(Reading passage)
·····
Senator Burke spoke about the boards, their constituent aspects and pay scales. I mentioned section 38 of the Health Act. Providers covered by sections 38 and 39 of the Act are required to remunerate in accordance with national pay scales. An area about which we had concerns is ensuring compliance with national directives from the Department of Finance and the Department of Public Expenditure and Reform and we have made a recommendation on this. Some providers may provide different types of services involving different routes of funds, income and expenditure which need to be governed effectively, but we are discussing equity and calibrating pay scales. My understanding, and I am pleased to be corrected, is this should be in accordance with the national directives for section 38 providers.

The problem is HSE staff who should be on the higher scale end up on the lower scale because the position is not on the appropriate scale. It is not a case of voluntary hospitals paying over the top. As a result the HSE is losing people.

Dr. Tracey Cooper

I am not familiar with whether this is an issue but clearly the Senator has come across it.
·····
(Source material)
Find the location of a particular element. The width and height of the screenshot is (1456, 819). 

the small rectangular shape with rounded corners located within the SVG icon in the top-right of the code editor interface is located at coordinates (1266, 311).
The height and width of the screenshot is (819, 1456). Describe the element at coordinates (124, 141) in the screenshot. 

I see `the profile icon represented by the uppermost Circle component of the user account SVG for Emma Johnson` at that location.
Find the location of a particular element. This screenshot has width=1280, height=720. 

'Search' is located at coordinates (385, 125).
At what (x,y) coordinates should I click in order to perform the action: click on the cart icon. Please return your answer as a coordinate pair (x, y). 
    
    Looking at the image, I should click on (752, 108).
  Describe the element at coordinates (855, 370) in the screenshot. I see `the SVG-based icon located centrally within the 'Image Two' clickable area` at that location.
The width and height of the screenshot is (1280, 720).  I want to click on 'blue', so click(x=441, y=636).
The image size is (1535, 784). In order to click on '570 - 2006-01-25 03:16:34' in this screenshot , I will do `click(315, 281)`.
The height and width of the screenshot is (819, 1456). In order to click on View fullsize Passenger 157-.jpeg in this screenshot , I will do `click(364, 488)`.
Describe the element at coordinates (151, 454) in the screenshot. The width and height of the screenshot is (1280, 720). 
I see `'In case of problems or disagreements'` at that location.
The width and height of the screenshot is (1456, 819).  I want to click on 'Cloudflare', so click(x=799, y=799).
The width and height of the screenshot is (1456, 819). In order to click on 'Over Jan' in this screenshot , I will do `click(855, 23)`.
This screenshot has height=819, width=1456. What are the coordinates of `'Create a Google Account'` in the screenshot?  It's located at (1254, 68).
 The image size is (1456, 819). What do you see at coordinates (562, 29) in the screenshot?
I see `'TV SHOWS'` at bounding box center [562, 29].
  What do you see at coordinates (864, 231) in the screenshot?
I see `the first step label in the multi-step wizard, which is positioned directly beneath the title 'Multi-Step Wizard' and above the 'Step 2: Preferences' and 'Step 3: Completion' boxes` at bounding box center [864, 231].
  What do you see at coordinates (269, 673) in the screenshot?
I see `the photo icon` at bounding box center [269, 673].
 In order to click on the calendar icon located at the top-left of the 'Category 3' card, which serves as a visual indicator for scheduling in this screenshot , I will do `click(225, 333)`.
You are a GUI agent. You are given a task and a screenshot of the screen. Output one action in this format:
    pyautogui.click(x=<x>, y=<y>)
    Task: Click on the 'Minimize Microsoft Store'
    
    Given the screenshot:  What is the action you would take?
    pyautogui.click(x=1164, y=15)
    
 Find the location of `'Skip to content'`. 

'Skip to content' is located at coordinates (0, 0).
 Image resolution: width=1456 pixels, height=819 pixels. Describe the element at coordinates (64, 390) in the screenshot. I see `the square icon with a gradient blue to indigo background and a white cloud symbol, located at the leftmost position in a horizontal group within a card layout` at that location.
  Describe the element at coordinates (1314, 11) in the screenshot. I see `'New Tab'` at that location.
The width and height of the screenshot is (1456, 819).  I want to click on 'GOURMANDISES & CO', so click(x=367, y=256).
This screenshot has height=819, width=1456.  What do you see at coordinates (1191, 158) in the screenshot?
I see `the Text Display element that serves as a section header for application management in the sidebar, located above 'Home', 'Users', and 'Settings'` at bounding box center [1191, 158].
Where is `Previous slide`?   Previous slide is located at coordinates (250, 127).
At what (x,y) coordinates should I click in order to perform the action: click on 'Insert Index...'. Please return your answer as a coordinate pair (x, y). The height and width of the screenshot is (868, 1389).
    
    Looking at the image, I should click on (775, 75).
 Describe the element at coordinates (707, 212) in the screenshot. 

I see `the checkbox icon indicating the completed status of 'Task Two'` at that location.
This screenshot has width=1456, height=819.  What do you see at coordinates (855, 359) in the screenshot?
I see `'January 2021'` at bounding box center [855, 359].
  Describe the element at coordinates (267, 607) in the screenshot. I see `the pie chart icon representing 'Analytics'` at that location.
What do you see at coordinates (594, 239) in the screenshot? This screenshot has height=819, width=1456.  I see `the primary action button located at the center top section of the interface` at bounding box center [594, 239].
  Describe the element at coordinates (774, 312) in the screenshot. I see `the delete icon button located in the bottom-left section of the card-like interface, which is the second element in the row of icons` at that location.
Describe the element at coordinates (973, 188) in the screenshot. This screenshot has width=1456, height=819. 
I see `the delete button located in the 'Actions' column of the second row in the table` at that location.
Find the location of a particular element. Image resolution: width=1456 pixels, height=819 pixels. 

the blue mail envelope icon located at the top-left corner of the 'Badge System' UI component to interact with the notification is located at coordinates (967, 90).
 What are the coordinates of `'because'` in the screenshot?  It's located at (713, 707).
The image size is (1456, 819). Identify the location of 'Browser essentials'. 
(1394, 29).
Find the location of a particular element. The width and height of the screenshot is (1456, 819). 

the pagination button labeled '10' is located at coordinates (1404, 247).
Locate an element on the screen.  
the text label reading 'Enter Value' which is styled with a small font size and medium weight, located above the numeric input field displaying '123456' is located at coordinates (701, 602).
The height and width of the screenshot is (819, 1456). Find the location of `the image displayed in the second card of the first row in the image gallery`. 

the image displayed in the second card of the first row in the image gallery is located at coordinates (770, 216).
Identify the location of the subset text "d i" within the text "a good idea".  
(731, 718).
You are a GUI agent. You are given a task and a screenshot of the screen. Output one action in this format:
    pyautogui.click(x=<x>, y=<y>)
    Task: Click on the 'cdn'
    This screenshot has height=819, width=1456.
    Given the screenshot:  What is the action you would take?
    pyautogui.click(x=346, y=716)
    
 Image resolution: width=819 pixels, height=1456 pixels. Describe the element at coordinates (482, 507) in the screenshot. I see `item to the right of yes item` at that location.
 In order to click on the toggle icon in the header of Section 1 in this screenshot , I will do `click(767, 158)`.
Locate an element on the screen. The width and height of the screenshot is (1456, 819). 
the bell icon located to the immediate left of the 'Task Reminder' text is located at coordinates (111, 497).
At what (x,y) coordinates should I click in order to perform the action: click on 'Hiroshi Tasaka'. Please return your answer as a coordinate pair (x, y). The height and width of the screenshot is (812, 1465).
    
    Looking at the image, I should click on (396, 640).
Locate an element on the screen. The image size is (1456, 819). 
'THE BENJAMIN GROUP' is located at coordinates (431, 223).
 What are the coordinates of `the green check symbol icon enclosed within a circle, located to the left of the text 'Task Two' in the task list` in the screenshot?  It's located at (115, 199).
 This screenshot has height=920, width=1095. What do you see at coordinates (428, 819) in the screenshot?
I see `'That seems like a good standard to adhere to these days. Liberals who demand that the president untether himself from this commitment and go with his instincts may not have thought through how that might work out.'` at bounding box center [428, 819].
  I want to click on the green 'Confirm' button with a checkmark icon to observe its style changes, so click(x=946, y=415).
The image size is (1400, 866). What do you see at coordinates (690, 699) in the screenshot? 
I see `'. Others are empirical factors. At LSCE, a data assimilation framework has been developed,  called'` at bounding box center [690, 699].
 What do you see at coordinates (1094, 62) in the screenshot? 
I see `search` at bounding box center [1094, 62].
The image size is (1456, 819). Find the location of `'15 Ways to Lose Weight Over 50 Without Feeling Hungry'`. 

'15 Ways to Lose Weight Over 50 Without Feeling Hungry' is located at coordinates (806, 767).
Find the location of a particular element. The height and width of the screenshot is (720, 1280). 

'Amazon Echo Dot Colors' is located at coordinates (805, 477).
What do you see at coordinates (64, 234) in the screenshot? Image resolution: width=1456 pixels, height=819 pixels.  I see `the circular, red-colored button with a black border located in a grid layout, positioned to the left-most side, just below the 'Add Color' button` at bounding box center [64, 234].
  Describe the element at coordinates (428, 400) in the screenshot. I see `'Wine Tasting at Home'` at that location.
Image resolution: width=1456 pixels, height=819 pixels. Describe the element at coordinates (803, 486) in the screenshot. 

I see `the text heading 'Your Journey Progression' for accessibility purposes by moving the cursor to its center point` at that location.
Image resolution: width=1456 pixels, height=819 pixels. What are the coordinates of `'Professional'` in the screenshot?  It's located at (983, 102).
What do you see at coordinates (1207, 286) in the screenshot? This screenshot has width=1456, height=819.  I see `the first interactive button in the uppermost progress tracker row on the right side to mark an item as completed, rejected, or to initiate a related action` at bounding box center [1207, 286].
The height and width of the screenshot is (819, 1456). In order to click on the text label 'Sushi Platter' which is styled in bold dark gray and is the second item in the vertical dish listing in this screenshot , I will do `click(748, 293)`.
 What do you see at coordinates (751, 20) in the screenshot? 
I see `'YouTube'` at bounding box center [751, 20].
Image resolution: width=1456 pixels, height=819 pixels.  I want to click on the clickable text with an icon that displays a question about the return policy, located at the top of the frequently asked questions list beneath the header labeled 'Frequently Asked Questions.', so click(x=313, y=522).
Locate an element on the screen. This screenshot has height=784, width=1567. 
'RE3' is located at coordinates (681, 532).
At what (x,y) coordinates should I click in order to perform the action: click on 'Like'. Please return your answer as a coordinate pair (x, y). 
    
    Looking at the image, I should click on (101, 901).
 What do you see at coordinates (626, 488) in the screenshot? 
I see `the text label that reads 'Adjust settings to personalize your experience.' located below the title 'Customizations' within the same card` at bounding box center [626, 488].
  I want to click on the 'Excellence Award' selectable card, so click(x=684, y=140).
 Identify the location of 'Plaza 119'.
·····
(Study questions)
a: Write out the passage of the Health Act transcript from "The problem is" to "come across it.", switching "HSE" to "health service".
b: According to the Health Act transcript, providers covered by which sections of the Act must remunerate in accordance with national pay scales?

(Results in order)
a:
The problem is health service staff who should be on the higher scale end up on the lower scale because the position is not on the appropriate scale. It is not a case of voluntary hospitals paying over the top. As a result the health service is losing people.

Dr. Tracey Cooper

I am not familiar with whether this is an issue but clearly the Senator has come across it.

b: Sections 38 and 39.